General information
- Location: Gorleston, Great Yarmouth, Norfolk England
- Grid reference: TG525019
- Platforms: 2 (1 from mid-1960s)

Other information
- Status: Disused

History
- Original company: Norfolk and Suffolk Joint Railway
- Pre-grouping: Norfolk and Suffolk Joint Railway
- Post-grouping: Norfolk and Suffolk Joint Railway British Railways

Key dates
- July 1914: Opened as Gorleston Links Halt
- May 1918: Closed
- 11 August 1919: Reopened
- 6 May 1968: Renamed Gorleston Links
- 4 May 1970: Closed

Location

= Gorleston Links railway station =

Former railway station in Norfolk, England

Gorleston Links was a railway station in Gorleston, Norfolk, England; it was a stop on the Norfolk and Suffolk Joint Railway's Yarmouth-Lowestoft line. It was located on an embankment to the north of Links Road and to the south-west of the end of Hill Avenue; the tracks southward crossed Links Road by bridge.

==History==
Gorleston Links was opened in July 1914 to serve the adjacent golf course. The station was closed four years later as a post-war economy measure, but later reopened in August 1919; this time as a result of the increasing number of holidaymakers visiting the area. Initially named Gorleston Links Halt, the station was renamed just Gorleston Links in 1968, only two years before its eventual closure.

The route of the railway line south of Gorleston Links ran almost parallel with the A12 Lowestoft Road to Station Road at Hopton railway station.

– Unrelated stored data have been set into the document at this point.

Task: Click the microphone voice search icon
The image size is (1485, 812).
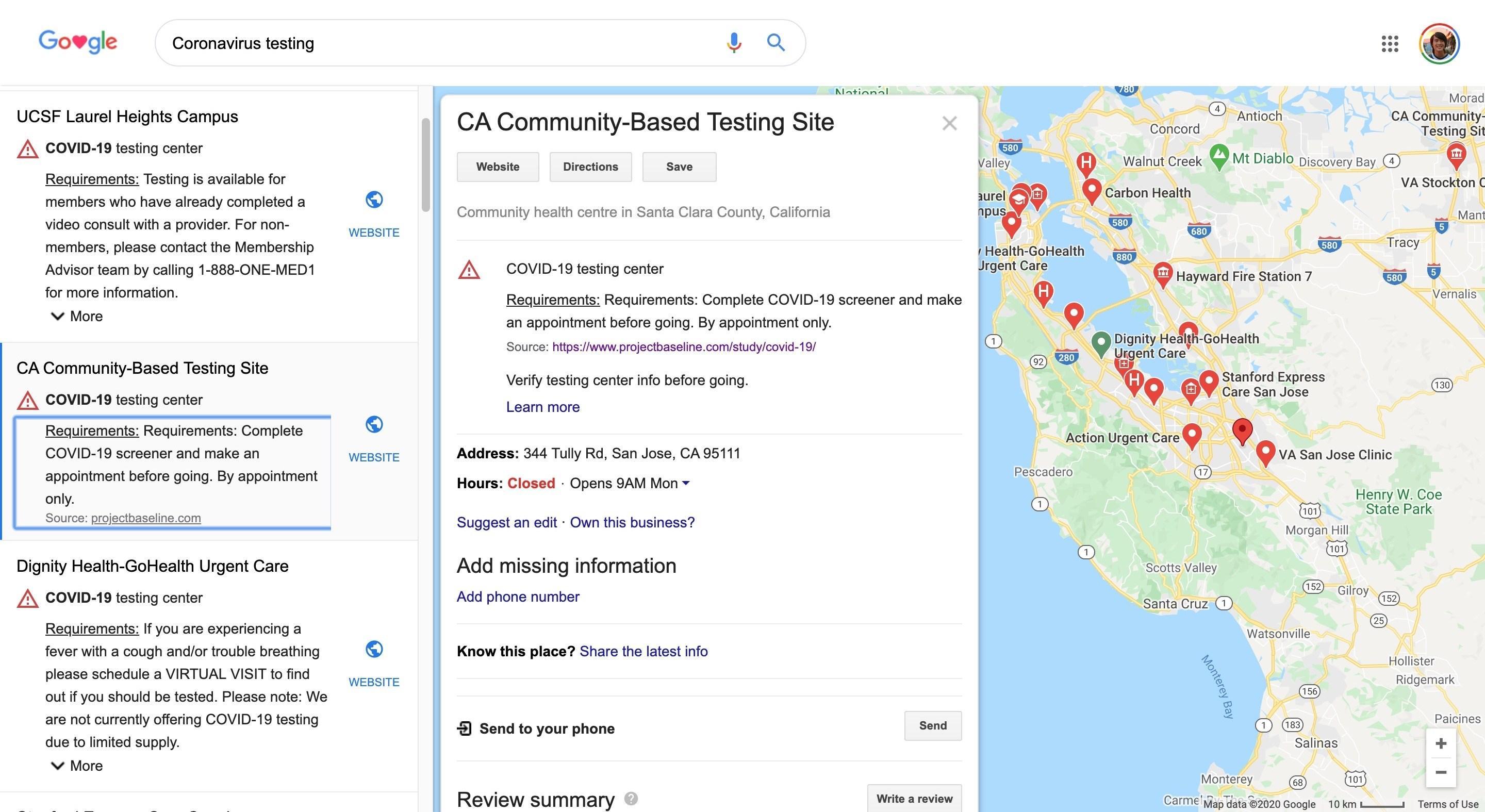Action: click(733, 43)
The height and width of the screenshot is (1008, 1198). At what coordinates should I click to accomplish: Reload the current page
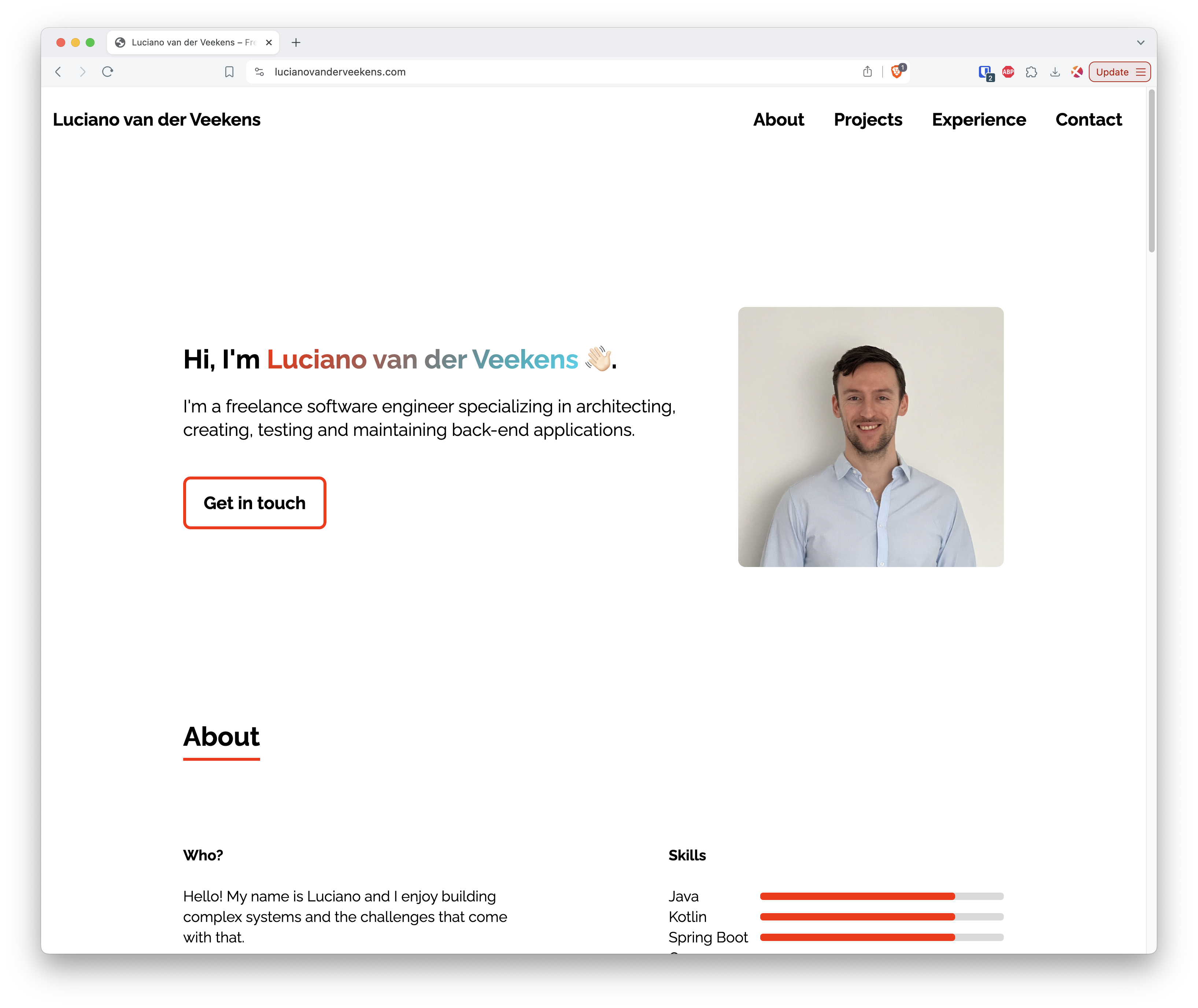point(107,72)
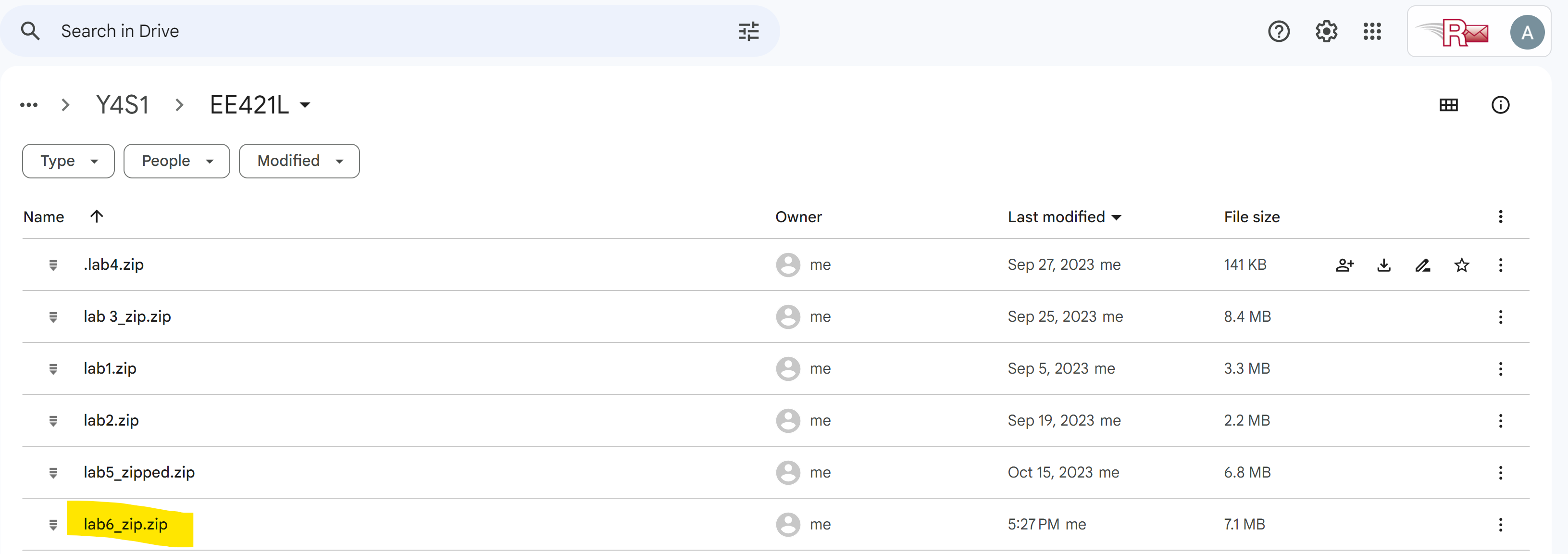The image size is (1568, 554).
Task: Open Drive settings gear
Action: 1326,31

| Preceding station | Disused railways |  |  | Following station |
|---|---|---|---|---|
| Gorleston-on-Sea |  | Norfolk and Suffolk Yarmouth-Lowestoft Line 1903-1970 |  | Hopton-on-Sea |

==The site today==
The area where the station was situated has changed greatly in the years since 1970; residential redevelopment has led to the removal of the bridge and embankment, leaving no trace of the former halt.